YOUR ASSIGNMENT
Every line with "computer" in it must be copied from the data.

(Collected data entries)
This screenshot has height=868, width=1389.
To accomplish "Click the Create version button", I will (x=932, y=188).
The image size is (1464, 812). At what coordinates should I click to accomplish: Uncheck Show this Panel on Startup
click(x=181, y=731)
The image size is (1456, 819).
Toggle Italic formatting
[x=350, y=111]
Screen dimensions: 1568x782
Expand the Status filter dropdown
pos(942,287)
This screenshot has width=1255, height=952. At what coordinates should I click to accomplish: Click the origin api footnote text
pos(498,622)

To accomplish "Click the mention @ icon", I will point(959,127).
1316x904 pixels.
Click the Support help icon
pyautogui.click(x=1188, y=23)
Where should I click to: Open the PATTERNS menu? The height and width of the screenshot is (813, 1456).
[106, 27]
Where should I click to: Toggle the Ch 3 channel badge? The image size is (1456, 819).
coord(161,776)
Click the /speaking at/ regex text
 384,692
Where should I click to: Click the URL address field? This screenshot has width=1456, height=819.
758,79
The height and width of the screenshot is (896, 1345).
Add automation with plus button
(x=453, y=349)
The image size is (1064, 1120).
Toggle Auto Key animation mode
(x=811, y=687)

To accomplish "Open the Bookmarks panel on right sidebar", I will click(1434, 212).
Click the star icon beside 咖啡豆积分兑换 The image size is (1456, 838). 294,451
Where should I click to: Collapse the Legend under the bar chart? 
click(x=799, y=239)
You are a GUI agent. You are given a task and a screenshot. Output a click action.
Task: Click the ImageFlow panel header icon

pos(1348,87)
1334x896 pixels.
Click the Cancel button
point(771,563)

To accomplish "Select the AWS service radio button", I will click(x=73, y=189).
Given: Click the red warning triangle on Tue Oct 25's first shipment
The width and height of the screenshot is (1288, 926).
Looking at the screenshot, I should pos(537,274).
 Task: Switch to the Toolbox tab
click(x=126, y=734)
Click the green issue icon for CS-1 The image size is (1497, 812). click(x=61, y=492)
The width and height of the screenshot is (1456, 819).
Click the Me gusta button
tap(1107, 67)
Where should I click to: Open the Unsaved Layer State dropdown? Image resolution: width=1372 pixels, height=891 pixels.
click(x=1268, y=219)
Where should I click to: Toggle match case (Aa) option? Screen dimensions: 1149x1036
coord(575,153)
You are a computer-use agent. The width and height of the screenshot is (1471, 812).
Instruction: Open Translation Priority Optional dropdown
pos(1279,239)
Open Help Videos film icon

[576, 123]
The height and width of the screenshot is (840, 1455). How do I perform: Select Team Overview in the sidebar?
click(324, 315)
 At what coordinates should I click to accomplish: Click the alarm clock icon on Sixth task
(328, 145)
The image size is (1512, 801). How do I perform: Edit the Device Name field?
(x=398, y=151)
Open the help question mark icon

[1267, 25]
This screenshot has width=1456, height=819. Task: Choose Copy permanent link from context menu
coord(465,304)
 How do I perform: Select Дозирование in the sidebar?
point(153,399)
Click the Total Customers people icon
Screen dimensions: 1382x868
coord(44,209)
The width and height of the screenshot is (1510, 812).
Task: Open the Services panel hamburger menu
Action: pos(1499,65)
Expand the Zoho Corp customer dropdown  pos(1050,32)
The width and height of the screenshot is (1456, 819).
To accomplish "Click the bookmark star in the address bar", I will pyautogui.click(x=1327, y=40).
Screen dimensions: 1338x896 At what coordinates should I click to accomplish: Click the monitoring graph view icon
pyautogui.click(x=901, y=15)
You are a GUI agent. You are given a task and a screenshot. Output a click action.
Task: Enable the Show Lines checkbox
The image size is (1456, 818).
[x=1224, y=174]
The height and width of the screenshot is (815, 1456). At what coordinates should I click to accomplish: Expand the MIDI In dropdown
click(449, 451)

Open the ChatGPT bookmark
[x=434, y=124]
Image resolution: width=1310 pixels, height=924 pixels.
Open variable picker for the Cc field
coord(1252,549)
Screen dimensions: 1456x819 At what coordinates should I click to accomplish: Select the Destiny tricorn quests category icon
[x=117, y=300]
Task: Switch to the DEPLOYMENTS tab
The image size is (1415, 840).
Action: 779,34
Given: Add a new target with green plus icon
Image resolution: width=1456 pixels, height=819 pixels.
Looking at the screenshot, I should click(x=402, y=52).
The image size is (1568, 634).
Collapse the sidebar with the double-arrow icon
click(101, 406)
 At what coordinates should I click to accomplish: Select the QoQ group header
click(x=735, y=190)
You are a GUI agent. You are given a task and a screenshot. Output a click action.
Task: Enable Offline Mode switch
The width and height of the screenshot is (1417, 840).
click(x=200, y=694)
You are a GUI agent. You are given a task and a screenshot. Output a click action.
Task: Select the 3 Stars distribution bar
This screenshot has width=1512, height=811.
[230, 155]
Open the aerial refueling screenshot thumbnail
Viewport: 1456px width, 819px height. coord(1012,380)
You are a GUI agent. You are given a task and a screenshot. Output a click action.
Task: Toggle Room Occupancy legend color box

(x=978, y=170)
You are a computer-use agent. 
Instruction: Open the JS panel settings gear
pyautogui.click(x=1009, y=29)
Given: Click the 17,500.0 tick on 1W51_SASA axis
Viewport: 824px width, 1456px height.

RESULT
You are a computer-use agent. The width and height of the screenshot is (1471, 812).
You are a computer-use agent. 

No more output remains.